*TEXT PROVIDED*:
________________________________________
Steel roller coaster in Zealand, Denmark

Hundeprutterutchebane (lit. 'Dog-Fart Roller Coaster') is a steel roller coaster at BonBon-Land, in southern Zealand. The rollercoaster is known for its dog-flatulence-related theme.

==History and theme==
Hundeprutterutchebane was the first coaster to open at BonBon-Land in 1993. BonBon-Land was opened in 1992 by the confectionery company BonBon that makes sweets based on toilet humour. Hundeprutter ("Dog Farts") was one of the most popular flavors and consequently became the theme for the first coaster at the park. Built by Zierer, the coaster layout is a relatively simple family coaster, and it is the park's smallest roller coaster. The coaster trains are designed in the shape of a dachshund named "Henry", Riders go past a statue of Henry defecating, through a kennel, and past bones and piles of feces. There are also speakers throughout the ride which make farting sounds, as well as barks.
________________________________________
*YOUR OBJECTIVE*: Extract from the roller coaster text the part that opens with the words containing "Hundeprutterutchebane (lit. 'Dog-Fart" and closes with "its dog-flatulence-related theme.", copying it word for word.
________________________________________
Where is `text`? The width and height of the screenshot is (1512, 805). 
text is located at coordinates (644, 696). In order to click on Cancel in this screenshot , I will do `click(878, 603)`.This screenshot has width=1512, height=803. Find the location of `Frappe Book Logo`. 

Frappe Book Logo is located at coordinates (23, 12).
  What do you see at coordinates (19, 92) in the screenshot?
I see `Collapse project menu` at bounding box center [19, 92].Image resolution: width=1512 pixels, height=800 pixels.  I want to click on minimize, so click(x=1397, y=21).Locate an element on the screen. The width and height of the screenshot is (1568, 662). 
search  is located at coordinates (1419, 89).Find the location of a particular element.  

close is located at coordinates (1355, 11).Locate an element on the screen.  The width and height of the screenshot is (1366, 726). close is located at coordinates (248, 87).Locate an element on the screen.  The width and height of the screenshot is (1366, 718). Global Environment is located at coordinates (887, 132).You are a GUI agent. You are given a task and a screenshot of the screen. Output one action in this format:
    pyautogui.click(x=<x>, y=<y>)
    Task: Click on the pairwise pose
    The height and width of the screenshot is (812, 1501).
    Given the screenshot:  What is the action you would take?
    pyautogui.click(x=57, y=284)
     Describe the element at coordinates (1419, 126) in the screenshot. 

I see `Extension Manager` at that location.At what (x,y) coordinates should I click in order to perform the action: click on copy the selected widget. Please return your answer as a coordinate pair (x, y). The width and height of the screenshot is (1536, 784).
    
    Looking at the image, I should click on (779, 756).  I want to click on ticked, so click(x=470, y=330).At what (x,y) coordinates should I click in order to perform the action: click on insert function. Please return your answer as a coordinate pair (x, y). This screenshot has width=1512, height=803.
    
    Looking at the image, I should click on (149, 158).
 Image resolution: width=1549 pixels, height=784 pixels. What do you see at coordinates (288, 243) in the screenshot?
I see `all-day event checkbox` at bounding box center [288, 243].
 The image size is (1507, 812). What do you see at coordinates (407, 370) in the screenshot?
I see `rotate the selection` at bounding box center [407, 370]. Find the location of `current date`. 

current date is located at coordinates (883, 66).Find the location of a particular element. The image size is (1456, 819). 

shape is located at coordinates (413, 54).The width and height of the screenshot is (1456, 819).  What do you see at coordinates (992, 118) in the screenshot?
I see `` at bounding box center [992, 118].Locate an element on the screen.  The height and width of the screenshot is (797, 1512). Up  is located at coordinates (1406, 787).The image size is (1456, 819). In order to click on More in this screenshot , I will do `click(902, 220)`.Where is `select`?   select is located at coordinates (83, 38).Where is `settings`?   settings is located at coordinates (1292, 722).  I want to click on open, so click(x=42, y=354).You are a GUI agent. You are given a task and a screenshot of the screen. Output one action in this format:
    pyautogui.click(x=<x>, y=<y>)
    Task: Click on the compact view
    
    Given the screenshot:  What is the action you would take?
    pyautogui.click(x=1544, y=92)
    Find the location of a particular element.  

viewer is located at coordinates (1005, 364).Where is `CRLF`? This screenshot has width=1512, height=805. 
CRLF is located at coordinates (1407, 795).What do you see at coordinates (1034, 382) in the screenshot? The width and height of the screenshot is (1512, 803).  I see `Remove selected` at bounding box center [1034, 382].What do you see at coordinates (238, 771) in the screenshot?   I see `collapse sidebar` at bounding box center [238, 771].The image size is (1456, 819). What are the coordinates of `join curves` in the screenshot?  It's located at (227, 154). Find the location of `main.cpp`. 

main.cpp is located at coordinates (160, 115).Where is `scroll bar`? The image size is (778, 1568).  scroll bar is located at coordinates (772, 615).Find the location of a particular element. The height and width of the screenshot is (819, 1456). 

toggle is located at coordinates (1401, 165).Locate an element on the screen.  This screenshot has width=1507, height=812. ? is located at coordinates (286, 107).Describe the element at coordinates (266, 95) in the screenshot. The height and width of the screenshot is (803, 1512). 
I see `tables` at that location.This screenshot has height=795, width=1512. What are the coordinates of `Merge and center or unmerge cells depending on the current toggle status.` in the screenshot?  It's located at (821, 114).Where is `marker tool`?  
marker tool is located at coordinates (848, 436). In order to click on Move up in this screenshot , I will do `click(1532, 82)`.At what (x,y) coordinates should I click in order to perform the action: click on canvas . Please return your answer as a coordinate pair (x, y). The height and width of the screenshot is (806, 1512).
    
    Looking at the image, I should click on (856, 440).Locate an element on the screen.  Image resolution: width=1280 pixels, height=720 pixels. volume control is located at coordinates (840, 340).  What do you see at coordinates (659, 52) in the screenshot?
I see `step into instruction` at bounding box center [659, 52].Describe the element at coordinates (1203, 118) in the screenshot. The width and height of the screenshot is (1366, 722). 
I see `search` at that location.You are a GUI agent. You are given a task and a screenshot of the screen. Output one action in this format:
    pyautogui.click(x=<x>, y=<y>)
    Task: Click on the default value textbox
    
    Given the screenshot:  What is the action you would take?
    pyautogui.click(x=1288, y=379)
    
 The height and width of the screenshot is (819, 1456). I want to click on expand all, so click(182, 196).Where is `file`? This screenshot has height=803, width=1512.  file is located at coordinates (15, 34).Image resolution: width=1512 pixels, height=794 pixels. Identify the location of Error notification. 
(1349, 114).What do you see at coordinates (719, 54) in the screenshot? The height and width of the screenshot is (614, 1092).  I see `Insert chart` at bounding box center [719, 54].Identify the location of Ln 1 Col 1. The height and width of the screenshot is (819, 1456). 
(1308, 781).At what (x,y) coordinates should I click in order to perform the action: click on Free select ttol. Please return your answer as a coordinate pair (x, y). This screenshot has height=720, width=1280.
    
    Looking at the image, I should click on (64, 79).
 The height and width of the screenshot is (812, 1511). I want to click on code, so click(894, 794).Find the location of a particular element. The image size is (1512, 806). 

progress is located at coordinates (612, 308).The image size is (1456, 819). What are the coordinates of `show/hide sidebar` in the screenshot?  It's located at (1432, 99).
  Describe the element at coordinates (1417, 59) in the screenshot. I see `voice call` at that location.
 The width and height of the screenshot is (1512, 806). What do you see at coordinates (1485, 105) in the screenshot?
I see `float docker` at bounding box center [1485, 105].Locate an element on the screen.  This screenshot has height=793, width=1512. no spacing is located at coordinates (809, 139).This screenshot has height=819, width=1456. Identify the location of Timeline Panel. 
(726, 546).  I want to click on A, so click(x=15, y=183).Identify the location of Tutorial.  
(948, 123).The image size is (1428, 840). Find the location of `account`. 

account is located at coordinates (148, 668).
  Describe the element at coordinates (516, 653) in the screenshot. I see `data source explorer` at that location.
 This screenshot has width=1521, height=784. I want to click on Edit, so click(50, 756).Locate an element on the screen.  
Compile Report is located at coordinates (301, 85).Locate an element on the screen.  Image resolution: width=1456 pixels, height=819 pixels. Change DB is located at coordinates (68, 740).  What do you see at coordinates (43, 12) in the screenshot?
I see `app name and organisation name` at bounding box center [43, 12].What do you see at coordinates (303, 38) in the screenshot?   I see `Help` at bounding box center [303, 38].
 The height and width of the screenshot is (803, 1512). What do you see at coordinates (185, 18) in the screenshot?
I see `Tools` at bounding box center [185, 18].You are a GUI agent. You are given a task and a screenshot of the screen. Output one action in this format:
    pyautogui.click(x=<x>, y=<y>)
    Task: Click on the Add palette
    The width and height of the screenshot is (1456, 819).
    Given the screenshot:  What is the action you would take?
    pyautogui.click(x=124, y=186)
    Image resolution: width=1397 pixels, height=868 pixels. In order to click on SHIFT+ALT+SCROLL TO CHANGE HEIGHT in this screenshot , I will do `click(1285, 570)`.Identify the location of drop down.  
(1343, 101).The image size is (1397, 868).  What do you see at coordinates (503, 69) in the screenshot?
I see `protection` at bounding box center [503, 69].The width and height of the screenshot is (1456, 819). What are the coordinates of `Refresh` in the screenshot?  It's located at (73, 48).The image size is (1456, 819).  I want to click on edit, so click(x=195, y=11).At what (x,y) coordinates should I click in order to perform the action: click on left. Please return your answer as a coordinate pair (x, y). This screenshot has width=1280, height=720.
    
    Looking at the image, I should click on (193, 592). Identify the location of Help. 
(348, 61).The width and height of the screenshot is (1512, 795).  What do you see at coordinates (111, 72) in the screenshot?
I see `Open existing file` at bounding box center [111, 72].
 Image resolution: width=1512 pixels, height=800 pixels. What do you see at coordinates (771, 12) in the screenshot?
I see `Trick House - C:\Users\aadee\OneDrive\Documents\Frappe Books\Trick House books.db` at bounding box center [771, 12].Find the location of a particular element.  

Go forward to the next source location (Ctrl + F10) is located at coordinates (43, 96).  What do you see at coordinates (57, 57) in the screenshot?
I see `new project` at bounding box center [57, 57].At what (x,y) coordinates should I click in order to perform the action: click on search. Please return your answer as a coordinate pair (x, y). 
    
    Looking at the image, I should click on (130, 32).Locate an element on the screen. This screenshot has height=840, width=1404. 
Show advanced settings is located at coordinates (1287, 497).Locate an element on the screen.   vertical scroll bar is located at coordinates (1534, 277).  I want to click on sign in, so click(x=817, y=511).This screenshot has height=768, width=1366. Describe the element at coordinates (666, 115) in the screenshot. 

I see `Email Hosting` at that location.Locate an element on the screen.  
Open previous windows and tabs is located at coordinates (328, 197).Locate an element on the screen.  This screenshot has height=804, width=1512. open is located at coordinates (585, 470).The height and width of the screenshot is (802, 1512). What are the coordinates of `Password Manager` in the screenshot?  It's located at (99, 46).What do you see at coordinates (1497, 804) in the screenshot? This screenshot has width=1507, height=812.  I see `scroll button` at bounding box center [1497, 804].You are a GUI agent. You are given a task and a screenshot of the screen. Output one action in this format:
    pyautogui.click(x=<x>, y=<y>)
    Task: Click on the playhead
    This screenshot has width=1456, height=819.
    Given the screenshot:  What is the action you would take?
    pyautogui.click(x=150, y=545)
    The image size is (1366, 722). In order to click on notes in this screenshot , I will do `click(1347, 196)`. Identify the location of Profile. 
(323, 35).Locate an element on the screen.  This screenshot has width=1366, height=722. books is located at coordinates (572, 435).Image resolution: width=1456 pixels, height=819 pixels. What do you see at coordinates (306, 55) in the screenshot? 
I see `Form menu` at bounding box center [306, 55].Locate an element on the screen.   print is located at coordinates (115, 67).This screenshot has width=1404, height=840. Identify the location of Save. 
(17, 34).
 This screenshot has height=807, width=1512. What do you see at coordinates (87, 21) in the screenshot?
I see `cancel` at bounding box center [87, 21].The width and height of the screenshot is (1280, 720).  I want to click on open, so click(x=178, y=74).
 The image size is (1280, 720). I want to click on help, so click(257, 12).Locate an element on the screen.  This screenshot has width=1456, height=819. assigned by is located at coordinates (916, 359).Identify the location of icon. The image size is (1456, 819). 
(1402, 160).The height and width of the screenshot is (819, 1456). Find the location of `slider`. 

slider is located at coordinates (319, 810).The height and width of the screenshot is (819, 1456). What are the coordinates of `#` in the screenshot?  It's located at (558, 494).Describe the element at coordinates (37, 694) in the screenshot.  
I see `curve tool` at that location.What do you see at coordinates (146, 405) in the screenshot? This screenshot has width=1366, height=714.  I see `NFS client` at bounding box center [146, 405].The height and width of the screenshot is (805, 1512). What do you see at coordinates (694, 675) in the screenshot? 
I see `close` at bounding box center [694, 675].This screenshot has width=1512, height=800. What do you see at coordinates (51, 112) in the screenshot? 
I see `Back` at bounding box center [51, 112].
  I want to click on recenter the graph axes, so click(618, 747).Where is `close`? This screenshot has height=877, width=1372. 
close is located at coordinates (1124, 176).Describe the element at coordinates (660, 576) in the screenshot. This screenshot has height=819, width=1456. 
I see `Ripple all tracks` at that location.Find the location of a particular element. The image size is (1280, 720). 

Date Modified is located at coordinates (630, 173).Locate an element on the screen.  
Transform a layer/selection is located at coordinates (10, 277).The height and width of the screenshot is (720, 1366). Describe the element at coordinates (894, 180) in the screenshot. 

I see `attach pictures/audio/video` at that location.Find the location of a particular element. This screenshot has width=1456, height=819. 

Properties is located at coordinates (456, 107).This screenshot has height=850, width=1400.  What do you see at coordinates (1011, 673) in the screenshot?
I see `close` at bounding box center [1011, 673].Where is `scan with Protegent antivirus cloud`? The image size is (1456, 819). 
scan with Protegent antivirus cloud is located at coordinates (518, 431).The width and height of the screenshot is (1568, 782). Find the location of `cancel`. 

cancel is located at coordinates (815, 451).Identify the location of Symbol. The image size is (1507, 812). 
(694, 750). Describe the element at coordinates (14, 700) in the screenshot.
________________________________________
*ANSWER SPACE*:
Hundeprutterutchebane (lit. 'Dog-Fart Roller Coaster') is a steel roller coaster at BonBon-Land, in southern Zealand. The rollercoaster is known for its dog-flatulence-related theme.